**Note: I wrote this piece before the two posts presenting simple model of learning using bayesian inference. There is significant overlap, and conclusions are stated without complete explanations**.
I attended an informal talk on climate change recently, after which I had several discussion regarding the scientific process and the foundations of knowledge (in science).

One question was *Is scientific knowledge is inductive or deductive*? Well, the scientific method requires deductive inference to establish the logical consequences of a theory in order to make predictions. But the justification of theories, the method by which a theory is temporarily accepted or discarded is inductive. In the language of Bayes, theory confirmation/invalidation occurs by updating theory posteriors inductively (*P(H|E)*), whereas evidence conditioning on theories (*P(E|H)*) is derived deductively.

So, although deduction plays a part in establishing the logical consequences of theories in the form of testable predictions, the nature of the knowledge, or rather, the process by which that knowledge is gained, is fundamentally inductive.

What does this say about the foundations of knowledge in science? If scientific knowledge were deductive, we could simply say that its foundations are axiomatic. We could also talk about incompleteness and other interesting things. But if as we have stated this knowledge is inductive, what are its foundations? Is induction a valid procedure, and what are its endpoints?

This is a very deep subject, trying to go all the way to the bottom is what I have titled this post as an epistemological dive. I’m not going to give this a thorough treatment here, but I’ll briefly state what my position is and what I argued in discussion that day.

The way I see it, the foundations of scientific knowledge are the postulates of probability theory (as derived for example by Bernardo-Smith or Cox) together with **Occam’s razor**. In fact, given that most people are aware of probability theory I would say that the best single answer to the foundation of knowledge, in the sense that it is something we are less aware of, is Occam’s razor. I will give a brief example of this, borrowed from a talk by Shane Legg on machine super intelligence.

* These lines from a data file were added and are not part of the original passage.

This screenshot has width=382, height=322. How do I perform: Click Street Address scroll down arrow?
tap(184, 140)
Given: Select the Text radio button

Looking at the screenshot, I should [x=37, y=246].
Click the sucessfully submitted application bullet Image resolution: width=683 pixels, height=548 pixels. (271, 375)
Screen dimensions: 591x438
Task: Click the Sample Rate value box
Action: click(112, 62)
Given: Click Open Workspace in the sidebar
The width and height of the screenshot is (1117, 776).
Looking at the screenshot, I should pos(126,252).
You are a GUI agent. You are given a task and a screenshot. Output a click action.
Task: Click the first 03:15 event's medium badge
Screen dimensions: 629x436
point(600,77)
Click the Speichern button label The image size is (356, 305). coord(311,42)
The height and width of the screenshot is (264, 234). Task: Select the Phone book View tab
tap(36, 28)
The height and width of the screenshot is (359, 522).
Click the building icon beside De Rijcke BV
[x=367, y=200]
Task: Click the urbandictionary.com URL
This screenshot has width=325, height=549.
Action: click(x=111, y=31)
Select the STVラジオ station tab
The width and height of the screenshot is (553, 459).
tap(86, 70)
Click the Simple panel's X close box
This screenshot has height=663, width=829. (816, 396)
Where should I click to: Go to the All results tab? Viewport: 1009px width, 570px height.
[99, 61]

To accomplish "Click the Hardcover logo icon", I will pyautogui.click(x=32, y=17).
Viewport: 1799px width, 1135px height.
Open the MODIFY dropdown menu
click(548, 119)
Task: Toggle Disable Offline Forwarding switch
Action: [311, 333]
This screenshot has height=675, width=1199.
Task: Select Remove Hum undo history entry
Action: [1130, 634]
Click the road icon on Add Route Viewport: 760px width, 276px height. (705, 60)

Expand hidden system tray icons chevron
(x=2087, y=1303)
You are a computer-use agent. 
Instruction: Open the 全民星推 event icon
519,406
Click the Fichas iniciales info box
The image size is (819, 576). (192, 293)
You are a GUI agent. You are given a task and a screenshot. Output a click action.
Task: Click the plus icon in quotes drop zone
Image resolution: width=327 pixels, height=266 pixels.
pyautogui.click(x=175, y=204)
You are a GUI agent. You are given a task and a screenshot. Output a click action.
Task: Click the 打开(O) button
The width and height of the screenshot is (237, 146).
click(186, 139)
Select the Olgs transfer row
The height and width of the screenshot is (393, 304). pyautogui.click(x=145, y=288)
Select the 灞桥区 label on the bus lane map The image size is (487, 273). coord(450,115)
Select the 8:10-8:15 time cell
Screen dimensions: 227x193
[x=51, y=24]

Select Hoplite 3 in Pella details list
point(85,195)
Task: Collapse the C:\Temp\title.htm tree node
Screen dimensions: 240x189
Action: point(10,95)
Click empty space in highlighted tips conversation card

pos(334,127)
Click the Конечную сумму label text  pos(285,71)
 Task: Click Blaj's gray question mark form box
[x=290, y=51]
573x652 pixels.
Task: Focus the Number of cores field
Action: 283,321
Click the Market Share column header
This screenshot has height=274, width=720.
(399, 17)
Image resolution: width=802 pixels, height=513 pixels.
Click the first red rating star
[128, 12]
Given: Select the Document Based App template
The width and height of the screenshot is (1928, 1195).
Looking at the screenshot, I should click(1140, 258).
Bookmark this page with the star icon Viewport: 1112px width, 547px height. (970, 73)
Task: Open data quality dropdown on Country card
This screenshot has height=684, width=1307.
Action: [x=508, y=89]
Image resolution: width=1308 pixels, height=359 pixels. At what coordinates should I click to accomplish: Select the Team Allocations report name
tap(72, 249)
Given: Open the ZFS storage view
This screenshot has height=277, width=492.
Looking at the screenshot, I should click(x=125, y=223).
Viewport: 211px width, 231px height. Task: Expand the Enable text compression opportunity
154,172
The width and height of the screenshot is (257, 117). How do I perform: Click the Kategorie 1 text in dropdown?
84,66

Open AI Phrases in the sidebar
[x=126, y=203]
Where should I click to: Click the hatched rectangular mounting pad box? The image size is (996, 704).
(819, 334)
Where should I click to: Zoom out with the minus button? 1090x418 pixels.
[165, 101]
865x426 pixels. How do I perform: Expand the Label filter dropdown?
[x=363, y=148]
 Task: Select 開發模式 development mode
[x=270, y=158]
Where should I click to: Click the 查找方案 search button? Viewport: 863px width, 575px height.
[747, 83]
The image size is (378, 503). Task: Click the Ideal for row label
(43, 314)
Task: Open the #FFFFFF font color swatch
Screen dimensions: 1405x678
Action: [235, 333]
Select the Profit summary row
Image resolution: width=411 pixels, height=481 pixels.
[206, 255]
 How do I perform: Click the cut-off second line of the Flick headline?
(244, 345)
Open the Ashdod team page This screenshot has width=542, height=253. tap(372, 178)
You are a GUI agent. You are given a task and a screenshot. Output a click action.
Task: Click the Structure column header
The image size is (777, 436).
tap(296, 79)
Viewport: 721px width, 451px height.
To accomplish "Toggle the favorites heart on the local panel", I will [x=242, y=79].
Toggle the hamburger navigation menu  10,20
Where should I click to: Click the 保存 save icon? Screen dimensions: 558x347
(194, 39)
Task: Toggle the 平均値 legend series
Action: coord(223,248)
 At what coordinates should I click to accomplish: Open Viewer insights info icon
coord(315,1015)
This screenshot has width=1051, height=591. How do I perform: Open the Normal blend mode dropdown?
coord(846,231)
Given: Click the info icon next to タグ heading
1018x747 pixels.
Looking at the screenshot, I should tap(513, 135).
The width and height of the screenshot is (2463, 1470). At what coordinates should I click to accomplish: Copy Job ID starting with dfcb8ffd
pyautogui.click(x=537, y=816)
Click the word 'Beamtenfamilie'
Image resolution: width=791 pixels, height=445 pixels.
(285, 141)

Let’s consider a minimal example of a scientific process. An agent is placed in an environment and must form theories whose predictions correctly match the agent’s observations. Although minimal, this description accounts for the fundamental elements of science. There is one missing element, and that is a specification of how the agent forms theories, but for now we will use our own intuition, as if we were the agent.

For this minimal example we will say that the agent observes a sequence of numbers which its environment produces. Thus, the agent’s observations are the sequence, and it must form a theory which correctly describes past observations and predicts future ones. Let’s imagine this is what happens a time goes forward, beginning with

**1**

For the moment there is only one data point, so it seems impossible to form a theory in a principled way.

**1,3**

Among others, two theories could be proposed here, odd numbers, and powers of 3, with corresponding predictions of **5** and **9**:

*f(n) = 2n – 1*

*f(n) = 3^n*

the observations continue:

**1,3,5**

The powers of three theory is ruled out due to the incorrect prediction 9, while odd number theory was correct.

**1,3,5,7**

The odd number theory has described all observations and made correct predictions. At this point our agent would be pretty confident that the next observation will be **9**.

**1,3,5,7,57**

What?! That really threw the agent off, it was very confident that the next item would be **9**. But it turned out to be **57**. As the builder of this small universe I’ll let you know the correct theory, call it *theory_57*:

*f(n) = 2n – 1 + 2(n-1)(n-2)(n-3)(n-4)*

which if you check correctly describes all the numbers in the sequence of observations. If the 5th observation had instead been **9**, our odd number theory would have been correct again, and we would have stayed with it. So depending on this 5th observation:

9 => *f(n) = 2n-1*

57 =>* f(n) = 2n – 1 + 2(n-1)(n-2)(n-3)(n-4)*

Although we only list two items, the list is actually infinite because there are an infinite number of theories that correctly predict the observations up until the 4th result. In fact, and here is the key, *there are an infinite number of theories that correctly predict any number of observations*! But let us restrict the discussion to only the two seen above.

What our intuition tells us is that no reasonable agent would believe in *theory_57* after the fourth observation, even though it is just as compatible with the odd number theory. Our intuition strongly asserts that the odd number theory is the correct theory for that data. But how can we justify that on the basis of induction, if they make the same predictions (ie they have the same *P(E|H)*)?

The key is that our intuition, in fact our intelligence in general, has a built-in *simplicity bias*. We strongly favor the odd number theory because it is the *simplest* theory that fits the facts. Hence induction, including our everyday intuitions and the scientific method, is founded upon Occam’s razor as a way to discriminate between equally supported theories.

Without this or some more specific bias (in machine learning we would call this inductive bias), induction would be impossible, as there would be too many theories to entertain. *Occam’s razor is the most generally applicable bias; it is a prerequisite for any kind of induction, in science or anywhere else*.